> **STUDY TEXT**
-------------------------
The seemingly unstoppable entrenchment of LSAs within education systems should not lead us to assume that such policies have remained fixed entities or that they unfold in a predictable way. Far from having a static nature, LSAs in many countries are continuously adjusted and recalibrated, and even put at the service of policy agendas different from those that motivated their adoption. On occasion, LSAs have evolved following a ‘bottom-up’ pattern through unexpected uses by local actors, the emergence of instrument constituencies interested in LSAs survival, or the mix of LSAs with other policies (Sewering et al., 2022; Simons & Voß, 2018).
-------------------------
> **DATA SUPPLIED**
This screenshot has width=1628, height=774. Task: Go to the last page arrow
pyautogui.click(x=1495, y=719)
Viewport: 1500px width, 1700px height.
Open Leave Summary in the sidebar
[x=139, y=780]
-------------------------
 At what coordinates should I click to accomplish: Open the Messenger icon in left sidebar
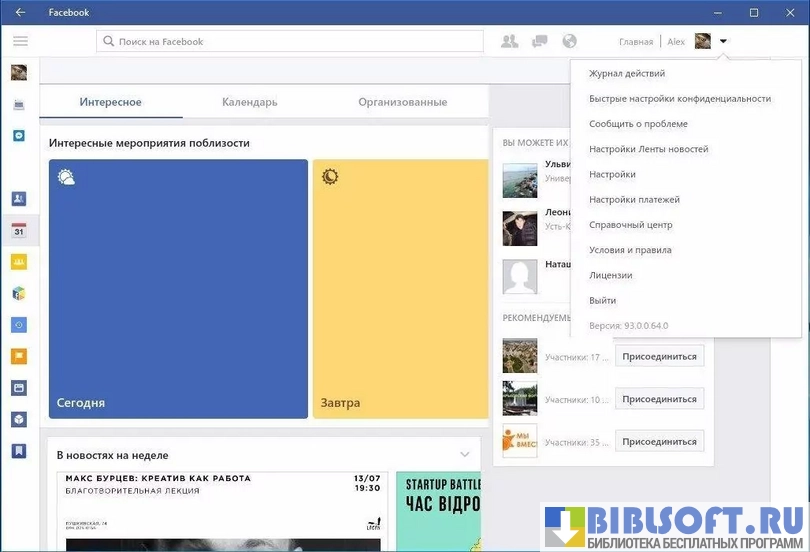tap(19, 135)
-------------------------
> **EXERCISE SET**
**A.** In the passage on LSAs above the records, rewrite the paragraph beginning "The seemingly unstoppable entrenchment" as a shorter paragraph that keeps its main facts.
**B.** Reproduce the part of the passage on LSAs that opens with the words containing "The seemingly unstoppable" and closes with "Simons & Voß, 2018).".

> **ANSWERS IN ORDER**
**A.** Although LSAs are firmly entrenched in education systems, they are neither fixed nor predictable. In many countries they are constantly adjusted and recalibrated, sometimes to serve policy agendas other than those behind their adoption. At times they have changed from the bottom up: local actors have used them in unexpected ways, instrument constituencies have formed with an interest in keeping them, or they have been combined with other policies (Sewering et al., 2022; Simons & Voß, 2018).

**B.**
The seemingly unstoppable entrenchment of LSAs within education systems should not lead us to assume that such policies have remained fixed entities or that they unfold in a predictable way. Far from having a static nature, LSAs in many countries are continuously adjusted and recalibrated, and even put at the service of policy agendas different from those that motivated their adoption. On occasion, LSAs have evolved following a ‘bottom-up’ pattern through unexpected uses by local actors, the emergence of instrument constituencies interested in LSAs survival, or the mix of LSAs with other policies (Sewering et al., 2022; Simons & Voß, 2018).